An award-winning Hong Kong journalist yesterday won an appeal quashing a conviction related to research for an investigative documentary, a rare court ruling upholding media freedom in the territory.
Bao Choy (蔡玉玲) was found guilty in April 2021 of deceiving the government by getting vehicle ownership records for journalistic purposes after she had declared in her online application that she would use the information for “other traffic and transport related issues.”
The investigative journalist was trying to track down perpetrators of a mob attack on protesters and commuters inside a train station during massive anti-government protests in 2019 for her documentary.
Choy was fined HK$6,000 (US$766) for two counts of making false statements at that time and called it “a very dark day for all journalists in Hong Kong.”
The ruling also sparked outrage among local journalists over the territory’s shrinking press freedom.
Judges at Hong Kong’s top court yesterday unanimously ruled in Choy’s favor in a written judgement, quashing her conviction and setting aside the sentence.
“The issues of falsity and knowledge were wrongly decided against the appellant because her journalistic investigation into the use of the vehicle on the dates in question did fall into the wide catchall category of ‘other traffic and transport related matters,’” the judgement said.
Even if it did not, it was “not an irresistible inference that she knew that to be false,” it said.
There is no reason that “bona fide journalism” should be excluded from the phrase, it added.
Choy told reporters outside the court the she was happy to learn about the judgement, saying that it had stated the importance of the territory’s constitutionally protected freedom of press and speech.
“Over the last few years, we might have found that many things have disappeared quietly, but I believe our beliefs in our hearts can’t be taken away that easily.

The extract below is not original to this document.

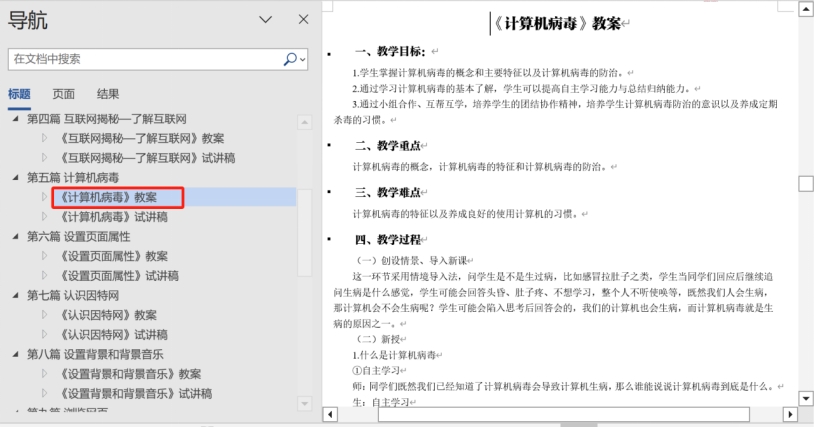823x427 pixels.
Task: Click the document scroll down arrow
Action: click(805, 397)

No matter I win or lose today, the persistence [demonstrated] over the last few years is already a meaningful thing,” she said.

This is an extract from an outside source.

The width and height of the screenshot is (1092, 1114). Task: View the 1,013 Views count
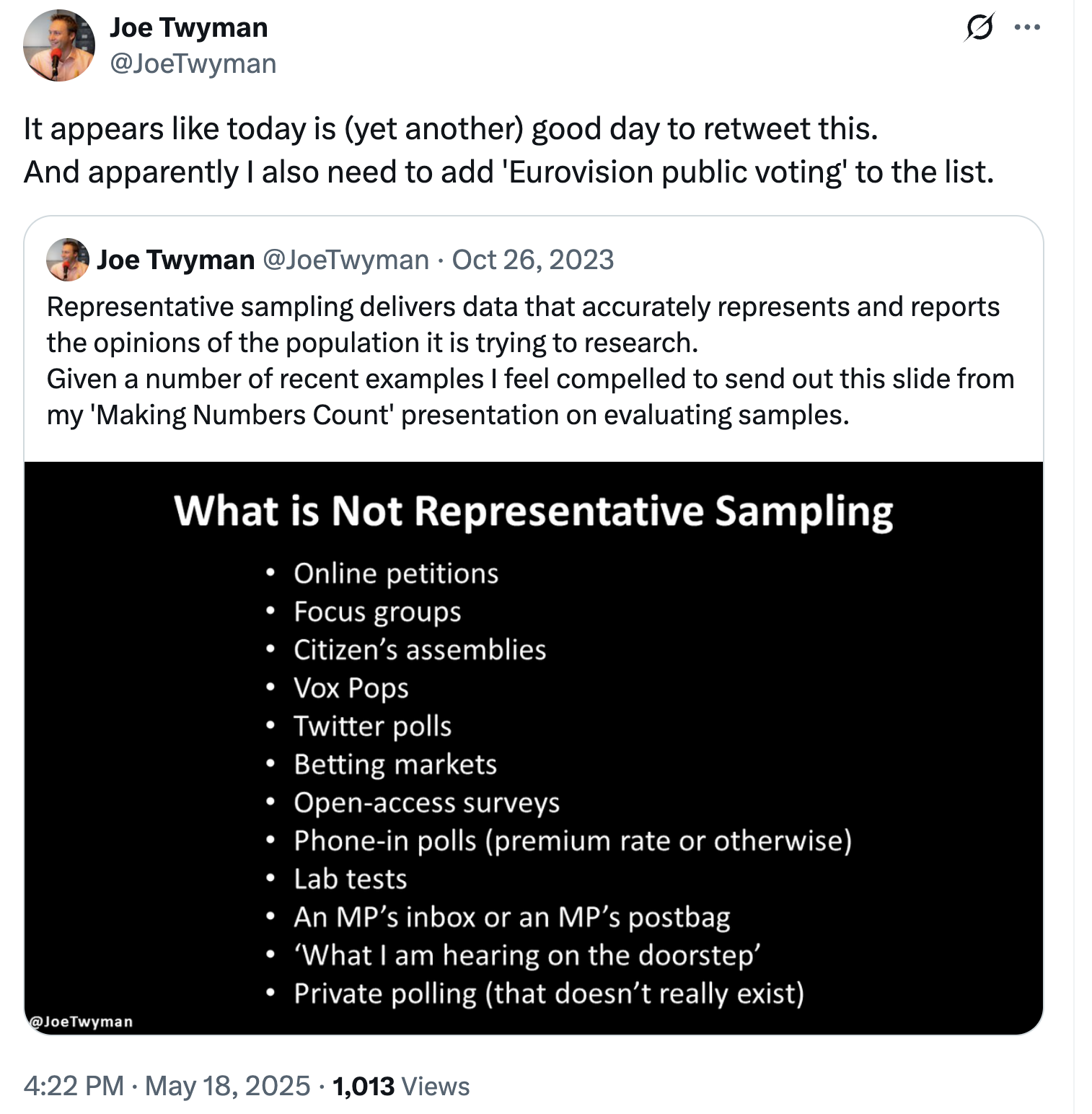[x=401, y=1086]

She said she hoped the outcome would be encouraging news to all reporters still working hard in Hong Kong.
The film that Choy coproduced, titled 7.21 Who Owns the Truth, won the Chinese-language documentary award at the Human Rights Press Awards in 2021.

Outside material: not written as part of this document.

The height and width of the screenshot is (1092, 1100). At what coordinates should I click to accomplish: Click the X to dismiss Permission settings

The judging panel hailed it as “an investigative reporting classic” that had chased “the smallest clues, interrogating the powerful without fear or favor.”
In the crackdown on dissent that followed the 2019 protests, two vocal media outlets — Apple Daily and Stand News — were forced to shut down and some of their top managers have been prosecuted.
Apple Daily founder Jimmy Lai (黎智英) faces collusion charges under a National Security Law imposed on Hong Kong by China in 2020. Two former Stand News editors were charged under a colonial-era sedition law that has been used increasingly to snuff out critical voices.